Source passage Start Marker

I'm trying to truncate floating point numbers in my DataFrame to a desired number of decimal places. I've found that this can be done using Pandas and NumPy here, but I've also seen that it might be possible with polars.Config.set_float_precision
.
Below is my current approach, but I think I might be taking extra steps.
import polars as pl
data = {
"name": ["Alice", "Bob", "Charlie"],
"grade": [90.23456, 80.98765, 85.12345],
}
df = pl.DataFrame(data)
(
df
# Convert to string
.with_columns(
pl.col("grade").map_elements(
lambda x: f"{x:.5f}",
return_dtype=pl.String
).alias("formatted_grade")
)
# Slice to get desired decimals
.with_columns(
pl.col("formatted_grade").str.slice(0, length = 4)
)
# Convert back to Float
.with_columns(
pl.col("formatted_grade").cast(pl.Float64)
)
)
You can use the Polars - Numpy integration like this:
df = df.with_columns(truncated_grade=np.trunc(pl.col("grade") * 10) / 10)

Source passage End Marker

• _Task instructions_
• a. Reproduce the Polars truncation thread word for word between "Below is my" and "df = pl.DataFrame(data)", inclusive.
• b. Carry on the Polars truncation thread from its last line.

Provided material Start Marker

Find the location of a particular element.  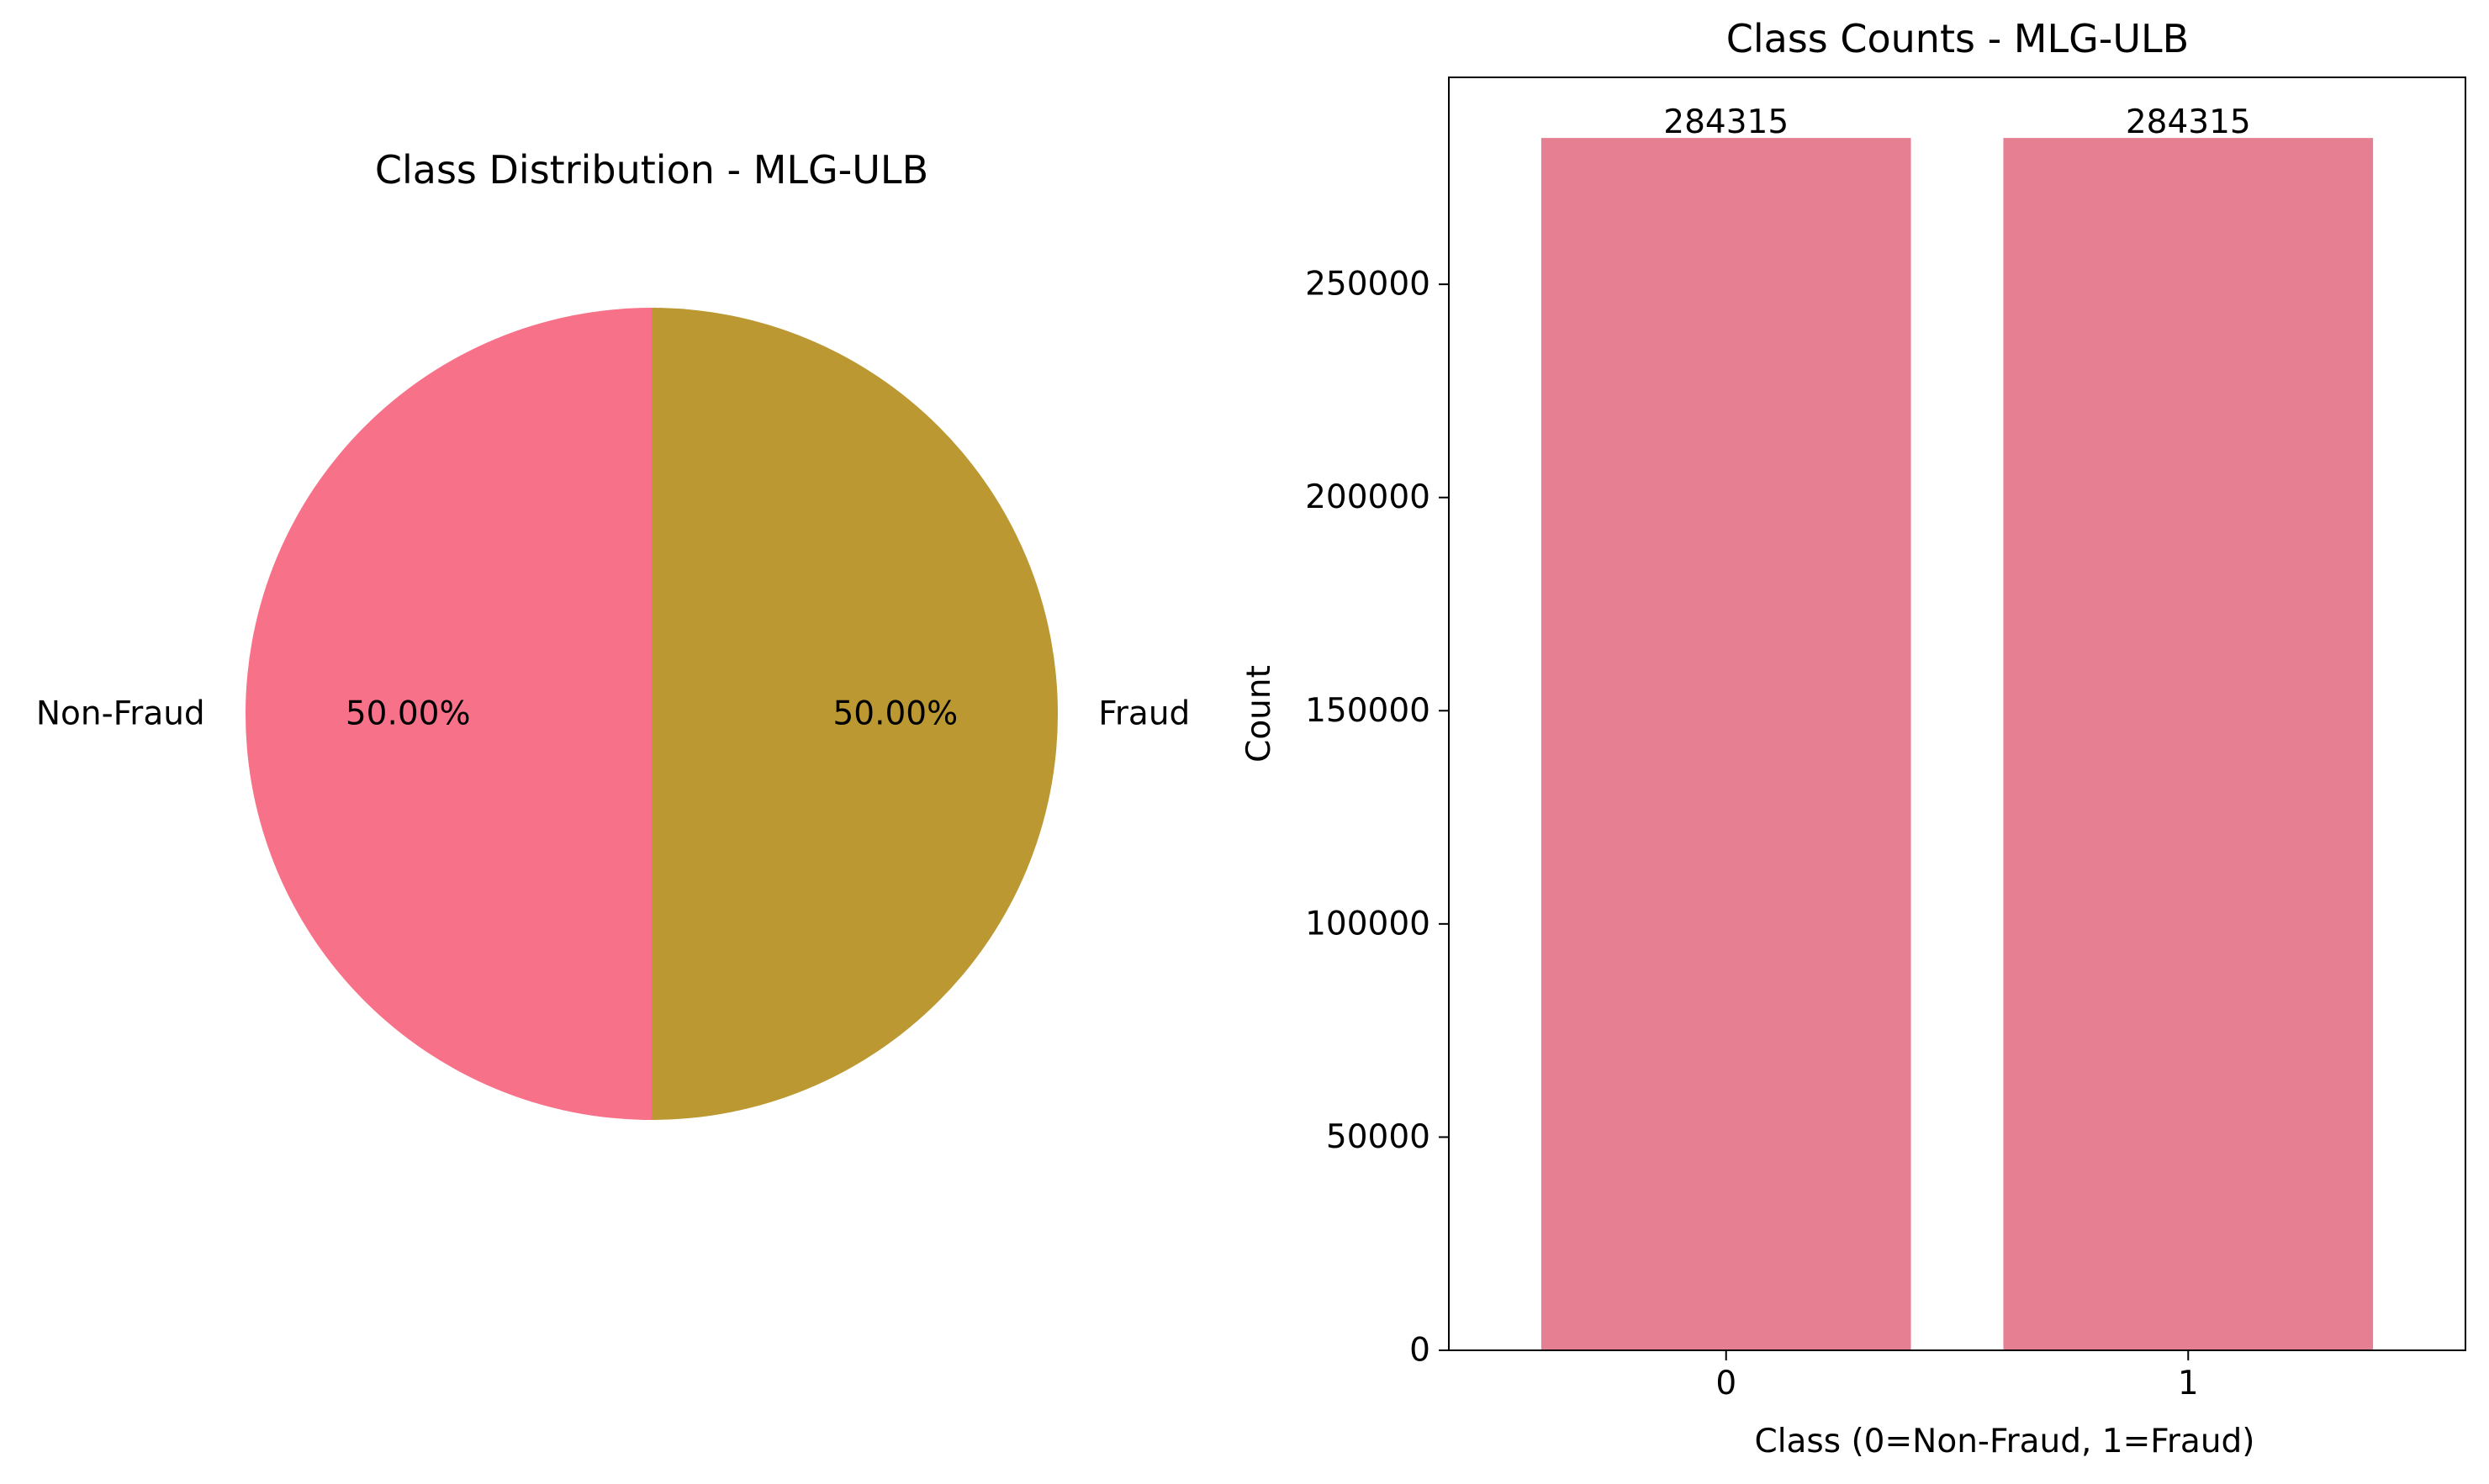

Provided material End Marker

• _Task-by-task answers_
• a.
Below is my current approach, but I think I might be taking extra steps.
import polars as pl
data = {
"name": ["Alice", "Bob", "Charlie"],
"grade": [90.23456, 80.98765, 85.12345],
}
df = pl.DataFrame(data)

• b.
Output:
┌─────────┬──────────┬─────────────────┐
│ name ┆ grade ┆ truncated_grade │
│ --- ┆ --- ┆ --- │
│ str ┆ f64 ┆ f64 │
╞═════════╪══════════╪═════════════════╡
│ Alice ┆ 90.23456 ┆ 90.2 │
│ Bob ┆ 80.98765 ┆ 80.9 │
│ Charlie ┆ 85.12345 ┆ 85.1 │
└─────────┴──────────┴─────────────────┘
Full code:
import numpy as np
import polars as pl
data = {
"name": ["Alice", "Bob", "Charlie"],
"grade": [90.23456, 80.98765, 85.12345],
}
df = pl.DataFrame(data)
df = df.with_columns(truncated_grade=np.trunc(pl.col("grade") * 10) / 10)
print(df)